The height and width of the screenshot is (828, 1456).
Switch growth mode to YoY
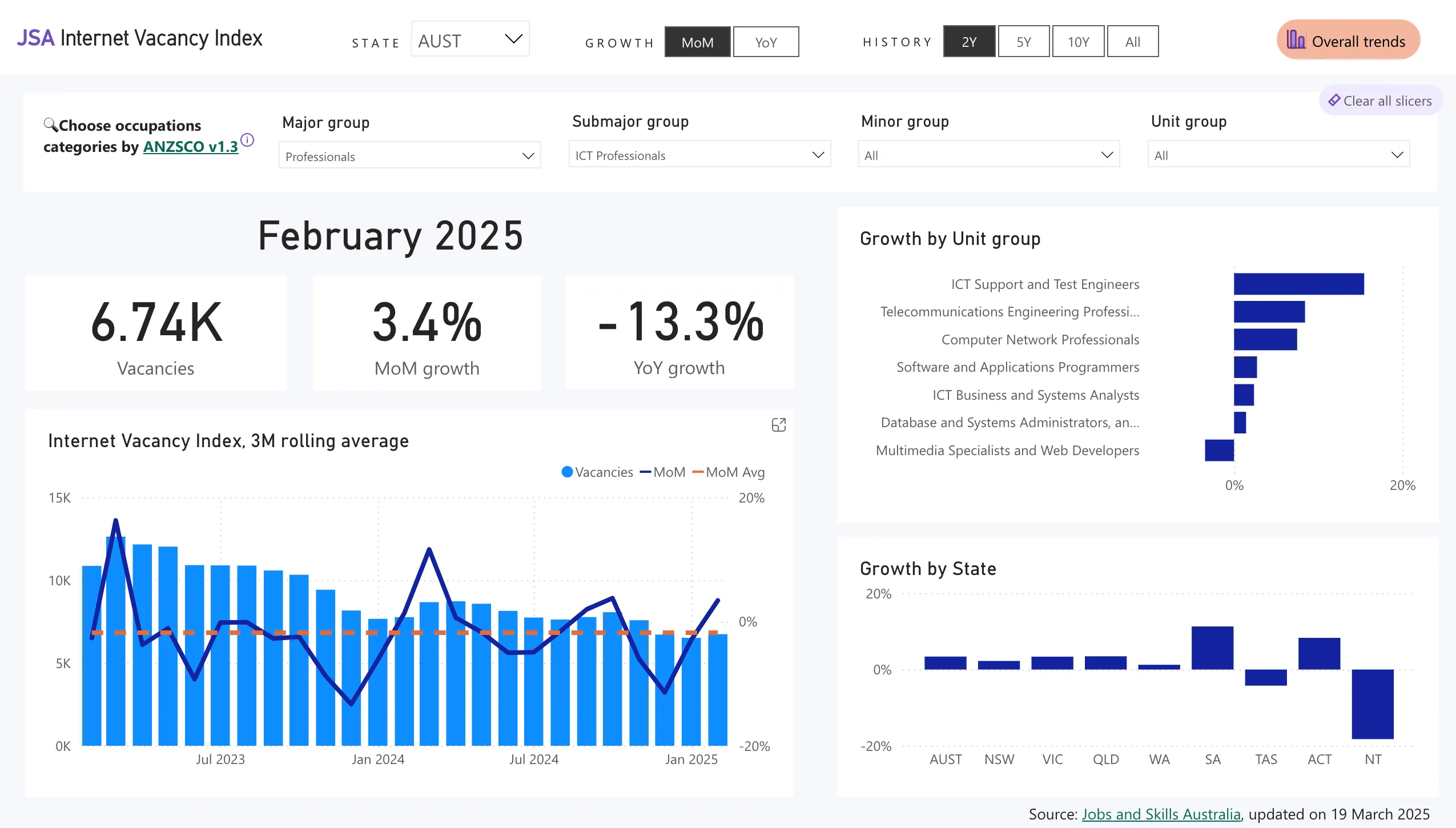pyautogui.click(x=765, y=42)
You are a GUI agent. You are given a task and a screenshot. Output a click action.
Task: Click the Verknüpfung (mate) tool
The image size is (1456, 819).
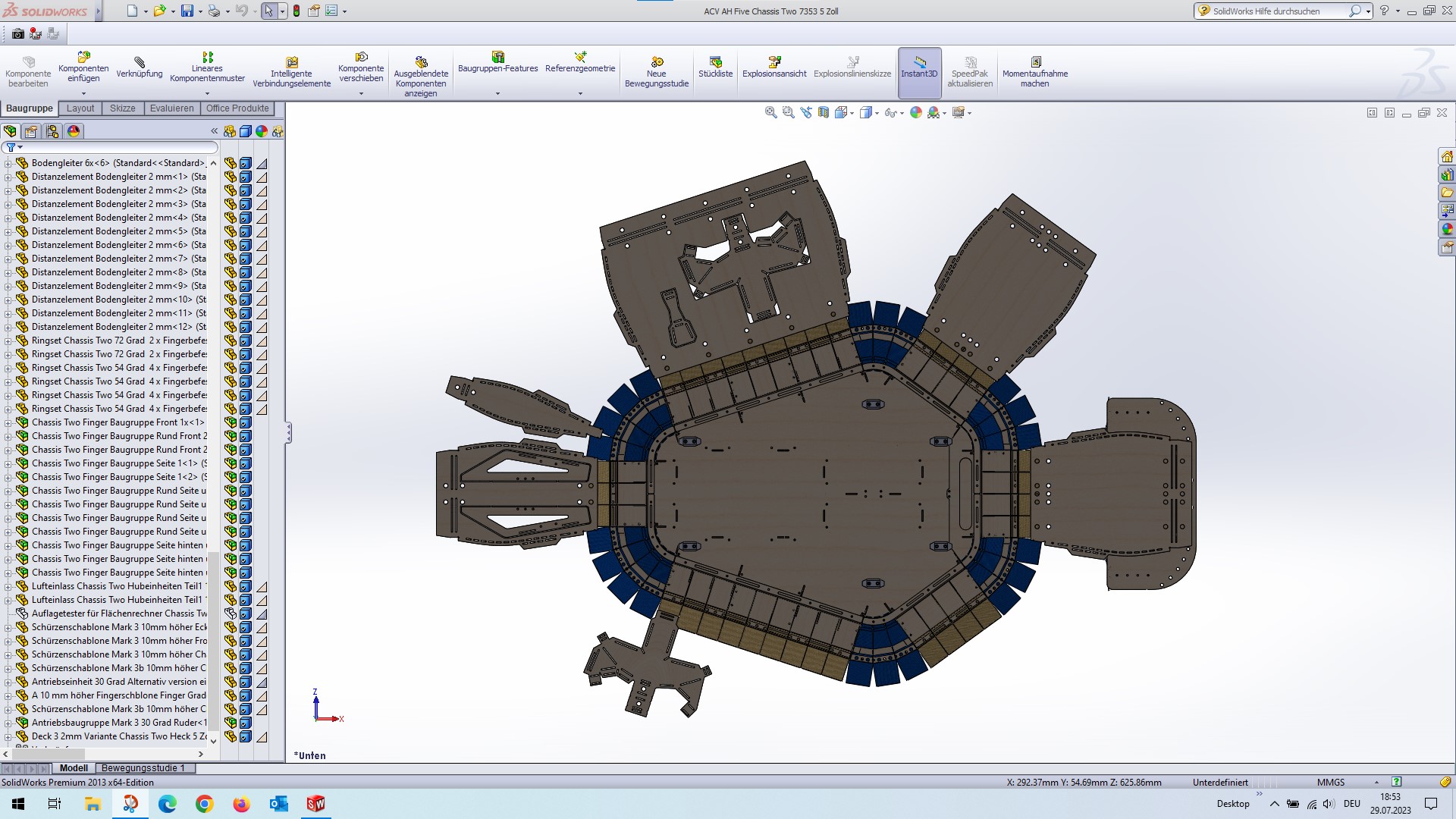140,67
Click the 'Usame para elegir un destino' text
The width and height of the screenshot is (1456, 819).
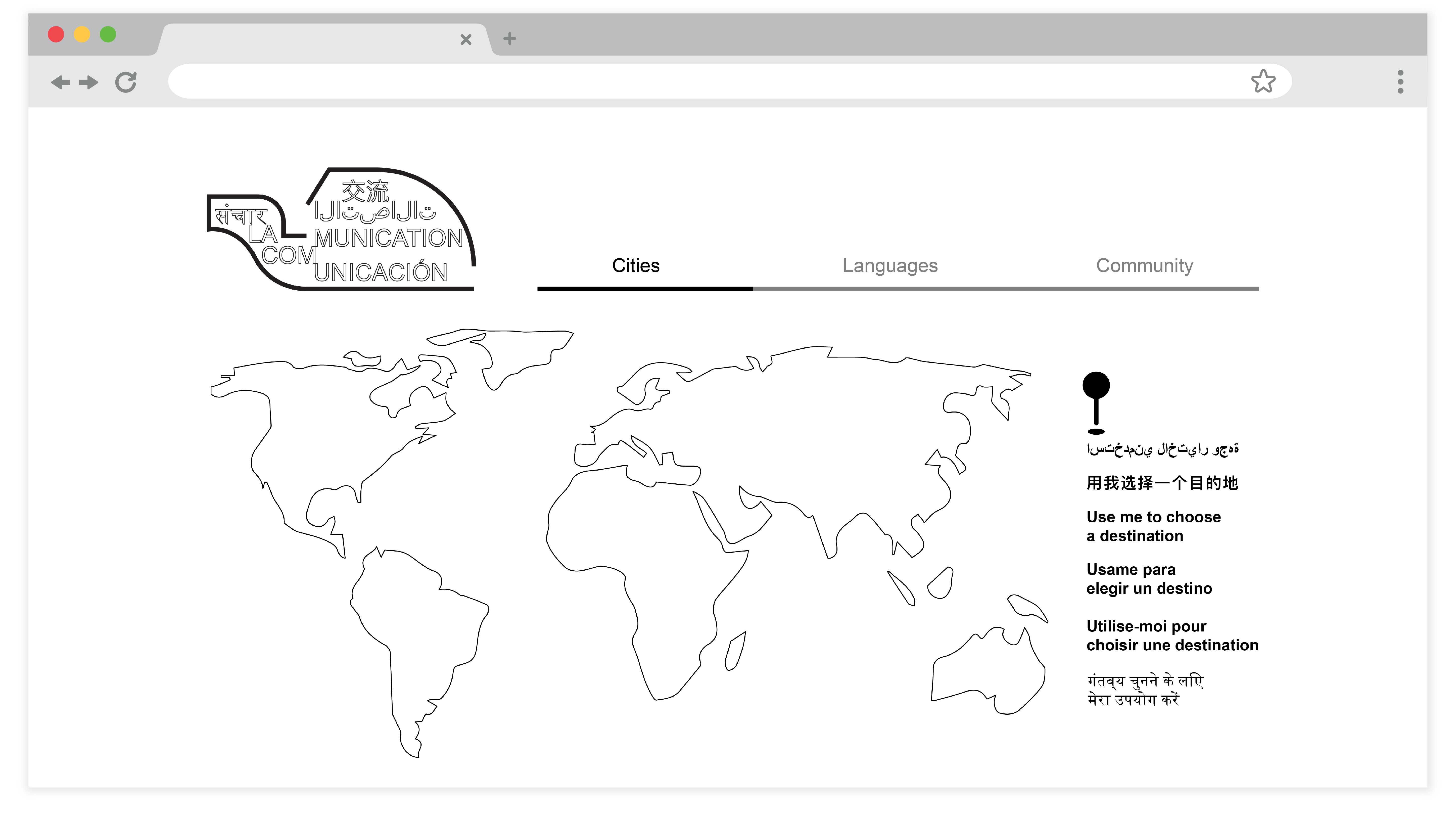pyautogui.click(x=1149, y=579)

__Activity__. Only the lines from the one containing "Task: Click the Verknüpfung (mate) tool" through the last line of the entries, both included, should be repeated exactly, and the pictures should be left out.

__Response to the exercise__.
Task: Click the Verknüpfung (mate) tool
The image size is (1456, 819).
140,67
Click the 'Usame para elegir un destino' text
The width and height of the screenshot is (1456, 819).
pyautogui.click(x=1149, y=579)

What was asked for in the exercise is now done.